The Wait That Never Needed to Happen — Rule 36(3) Has No Two-Year Marketing Requirement
The Two-Year Myth — Why Manufacturers Are Waiting Unnecessarily Before Filing Their India Import Licence Application
By Ankur Khare — Biomedical Engineer | Regulatory Affairs Specialist | Founder, MedReg Intel
There is a piece of advice circulating in Indian MedTech regulatory circles that is costing manufacturers months — sometimes years — of unnecessary delay.
The advice sounds reasonable. It is delivered confidently. It is repeated by experienced practitioners who genuinely believe it is correct.
It is wrong.
The advice is this: before filing your MD-14 import licence application in India under the free sale certificate pathway, your device needs to have been marketed in the reference country for at least two years.
Manufacturers hear this and wait. They wait through their first year of EU or US marketing. They wait through their second year. They file their India application in year three — two years after they could have filed.
Two years of Indian market access lost. Two years of revenue not generated. Two years of clinical relationships not built. Two years of competitive positioning not established.
All because of a conflation between two separate provisions of MDR 2017 that have different conditions and different scopes — and because almost nobody has taken the time to read both provisions carefully enough to notice the difference.
This article does that reading. And the difference is significant.
The Two Provisions — Rule 36(3) and Rule 63
MDR 2017 contains two separate provisions that allow overseas manufacturers to avoid or reduce clinical investigation requirements in India by relying on foreign regulatory approvals.

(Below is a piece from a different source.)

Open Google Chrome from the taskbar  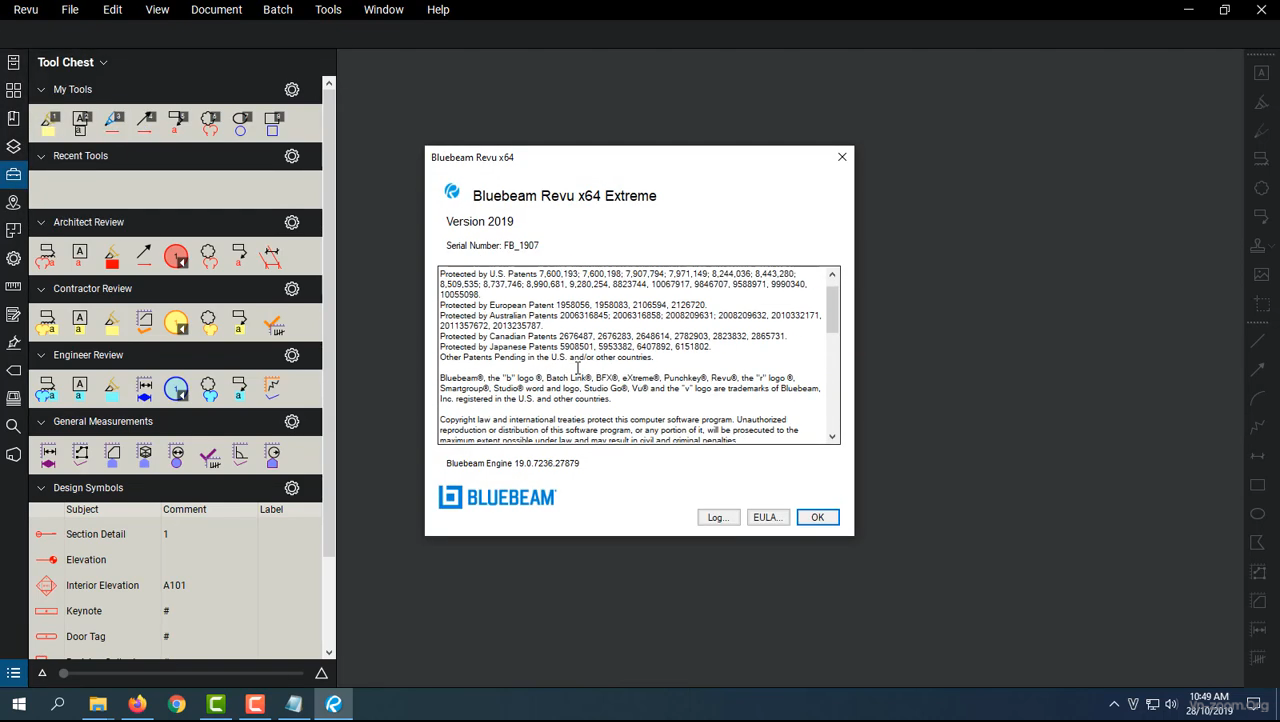[176, 704]
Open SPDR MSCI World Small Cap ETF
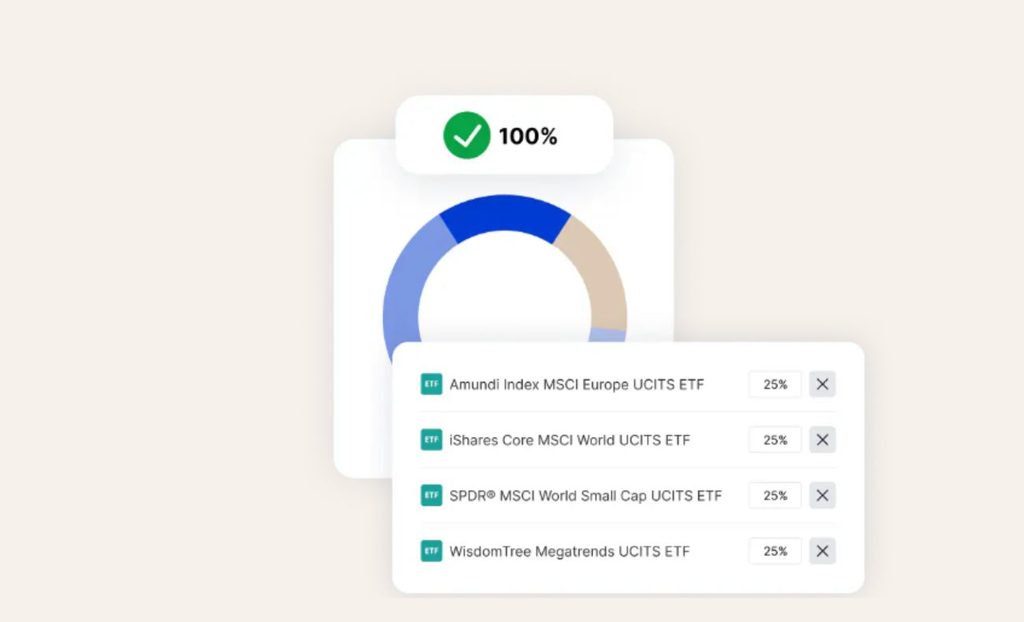Screen dimensions: 1024x622 pyautogui.click(x=586, y=496)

They are Rule 36(3) and Rule 63(1) fourth proviso.
They are not the same provision. They do not have the same conditions. They do not apply to the same applications. And critically — only one of them has a two-year marketing requirement.
The confusion between them is the source of one of the most expensive and widespread regulatory myths in Indian MedTech.
Rule 36(3) — What It Actually Says
Rule 36(3) of MDR 2017 states:
Where an application is made for grant of licence to import a medical device or investigational medical device which has been approved for marketing by a reference regulatory authority from Australia, Canada, Japan, EU Countries or United States of America, then, a licence shall be granted without carrying out clinical investigation in India.
Read that provision carefully. Every word matters.
"A licence shall be granted" — mandatory language. Not discretionary. Not subject to additional conditions. Shall.
"Without carrying out clinical investigation in India" — the clinical investigation requirement is eliminated entirely.
"Which has been approved for marketing by a reference regulatory authority" — the condition is approval for marketing. Not two years of marketing. Not post-market data. Not a minimum marketing duration. Approval for marketing.
That is it. That is the complete provision.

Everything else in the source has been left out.